-- Instructions for the task --
For each line in the records that contains "user", make a copy.

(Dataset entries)

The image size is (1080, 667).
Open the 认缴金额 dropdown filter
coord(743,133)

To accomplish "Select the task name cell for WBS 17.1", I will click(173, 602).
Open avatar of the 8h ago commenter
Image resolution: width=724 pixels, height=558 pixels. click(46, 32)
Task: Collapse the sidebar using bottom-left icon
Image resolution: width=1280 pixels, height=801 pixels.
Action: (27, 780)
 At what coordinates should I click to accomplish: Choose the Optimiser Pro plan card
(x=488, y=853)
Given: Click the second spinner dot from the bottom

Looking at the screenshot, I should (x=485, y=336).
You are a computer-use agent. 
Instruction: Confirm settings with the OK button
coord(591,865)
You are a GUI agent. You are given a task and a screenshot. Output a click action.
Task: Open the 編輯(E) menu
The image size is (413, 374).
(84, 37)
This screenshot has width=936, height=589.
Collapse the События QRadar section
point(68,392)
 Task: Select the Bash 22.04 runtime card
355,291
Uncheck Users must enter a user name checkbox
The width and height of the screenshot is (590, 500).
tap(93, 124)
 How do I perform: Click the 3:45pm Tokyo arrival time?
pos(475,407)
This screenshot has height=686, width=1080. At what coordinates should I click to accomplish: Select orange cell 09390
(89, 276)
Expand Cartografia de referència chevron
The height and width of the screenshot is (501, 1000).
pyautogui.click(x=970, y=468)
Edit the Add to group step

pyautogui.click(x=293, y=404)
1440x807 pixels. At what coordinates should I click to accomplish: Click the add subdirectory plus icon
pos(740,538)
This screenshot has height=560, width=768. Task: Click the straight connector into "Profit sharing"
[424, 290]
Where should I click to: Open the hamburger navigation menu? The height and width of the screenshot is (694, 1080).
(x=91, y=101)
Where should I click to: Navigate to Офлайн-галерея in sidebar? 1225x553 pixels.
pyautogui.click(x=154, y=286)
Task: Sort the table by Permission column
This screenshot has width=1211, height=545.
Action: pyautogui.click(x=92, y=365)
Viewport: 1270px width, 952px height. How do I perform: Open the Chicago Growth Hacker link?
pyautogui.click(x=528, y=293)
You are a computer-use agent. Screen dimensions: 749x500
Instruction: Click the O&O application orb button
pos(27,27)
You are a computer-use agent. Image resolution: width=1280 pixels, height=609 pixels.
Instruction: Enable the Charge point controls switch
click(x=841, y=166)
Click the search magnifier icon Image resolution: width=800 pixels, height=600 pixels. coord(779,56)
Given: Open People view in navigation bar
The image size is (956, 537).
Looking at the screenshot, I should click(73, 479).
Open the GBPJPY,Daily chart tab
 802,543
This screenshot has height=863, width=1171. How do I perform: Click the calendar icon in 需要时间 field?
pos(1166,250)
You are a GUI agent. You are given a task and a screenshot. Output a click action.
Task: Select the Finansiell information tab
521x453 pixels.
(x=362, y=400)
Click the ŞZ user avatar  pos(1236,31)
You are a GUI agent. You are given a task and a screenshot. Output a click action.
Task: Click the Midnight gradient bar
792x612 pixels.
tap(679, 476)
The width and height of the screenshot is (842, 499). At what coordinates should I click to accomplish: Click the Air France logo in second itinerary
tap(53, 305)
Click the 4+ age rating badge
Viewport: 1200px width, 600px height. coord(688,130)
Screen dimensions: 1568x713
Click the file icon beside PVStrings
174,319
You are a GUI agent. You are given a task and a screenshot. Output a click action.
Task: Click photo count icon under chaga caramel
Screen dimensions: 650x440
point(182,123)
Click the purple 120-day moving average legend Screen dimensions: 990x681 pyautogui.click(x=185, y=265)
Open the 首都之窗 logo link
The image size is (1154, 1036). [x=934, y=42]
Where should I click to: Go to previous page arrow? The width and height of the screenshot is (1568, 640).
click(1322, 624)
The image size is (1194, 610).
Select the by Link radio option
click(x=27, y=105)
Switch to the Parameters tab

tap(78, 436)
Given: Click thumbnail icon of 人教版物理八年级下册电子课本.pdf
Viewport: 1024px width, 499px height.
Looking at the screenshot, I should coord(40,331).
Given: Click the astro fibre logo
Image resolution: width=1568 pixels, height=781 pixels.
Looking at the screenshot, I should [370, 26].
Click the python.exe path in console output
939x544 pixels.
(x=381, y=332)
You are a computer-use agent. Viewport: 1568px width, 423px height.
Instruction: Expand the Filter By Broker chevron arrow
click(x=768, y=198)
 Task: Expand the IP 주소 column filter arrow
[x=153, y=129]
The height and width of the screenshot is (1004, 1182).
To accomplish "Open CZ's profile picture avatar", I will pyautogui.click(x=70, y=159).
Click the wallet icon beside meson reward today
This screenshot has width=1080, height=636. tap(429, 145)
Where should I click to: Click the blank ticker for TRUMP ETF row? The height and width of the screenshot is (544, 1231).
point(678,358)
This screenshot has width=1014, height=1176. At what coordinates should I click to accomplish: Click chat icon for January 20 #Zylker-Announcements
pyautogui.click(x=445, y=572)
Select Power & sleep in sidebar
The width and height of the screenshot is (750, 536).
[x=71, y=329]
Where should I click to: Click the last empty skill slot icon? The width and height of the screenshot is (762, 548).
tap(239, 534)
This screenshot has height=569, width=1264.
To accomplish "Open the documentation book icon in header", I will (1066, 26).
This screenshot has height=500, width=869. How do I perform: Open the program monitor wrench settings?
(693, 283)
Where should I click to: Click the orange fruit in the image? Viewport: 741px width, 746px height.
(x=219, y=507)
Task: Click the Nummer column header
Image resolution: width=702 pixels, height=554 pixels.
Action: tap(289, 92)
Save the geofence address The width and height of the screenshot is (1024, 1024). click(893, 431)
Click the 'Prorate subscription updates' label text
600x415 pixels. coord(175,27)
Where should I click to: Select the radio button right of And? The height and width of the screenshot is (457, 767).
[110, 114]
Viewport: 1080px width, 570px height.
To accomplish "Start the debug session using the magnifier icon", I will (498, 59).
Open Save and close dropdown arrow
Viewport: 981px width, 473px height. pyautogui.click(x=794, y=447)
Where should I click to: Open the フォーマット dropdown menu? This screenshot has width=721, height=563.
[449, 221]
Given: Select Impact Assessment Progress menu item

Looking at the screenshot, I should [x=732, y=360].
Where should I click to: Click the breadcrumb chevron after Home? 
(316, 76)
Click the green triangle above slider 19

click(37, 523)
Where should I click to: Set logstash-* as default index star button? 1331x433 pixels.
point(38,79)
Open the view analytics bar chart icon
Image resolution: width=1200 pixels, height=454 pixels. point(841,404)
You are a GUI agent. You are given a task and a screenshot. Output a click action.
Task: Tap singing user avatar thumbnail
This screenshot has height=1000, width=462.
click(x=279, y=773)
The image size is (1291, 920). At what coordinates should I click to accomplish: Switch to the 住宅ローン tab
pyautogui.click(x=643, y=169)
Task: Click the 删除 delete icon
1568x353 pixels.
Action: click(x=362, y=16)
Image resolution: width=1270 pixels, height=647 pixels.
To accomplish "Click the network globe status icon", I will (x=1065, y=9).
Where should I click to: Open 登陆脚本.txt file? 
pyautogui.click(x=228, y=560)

-- Response area --
Uncheck Users must enter a user name checkbox
Click the ŞZ user avatar  pos(1236,31)
Task: Tap singing user avatar thumbnail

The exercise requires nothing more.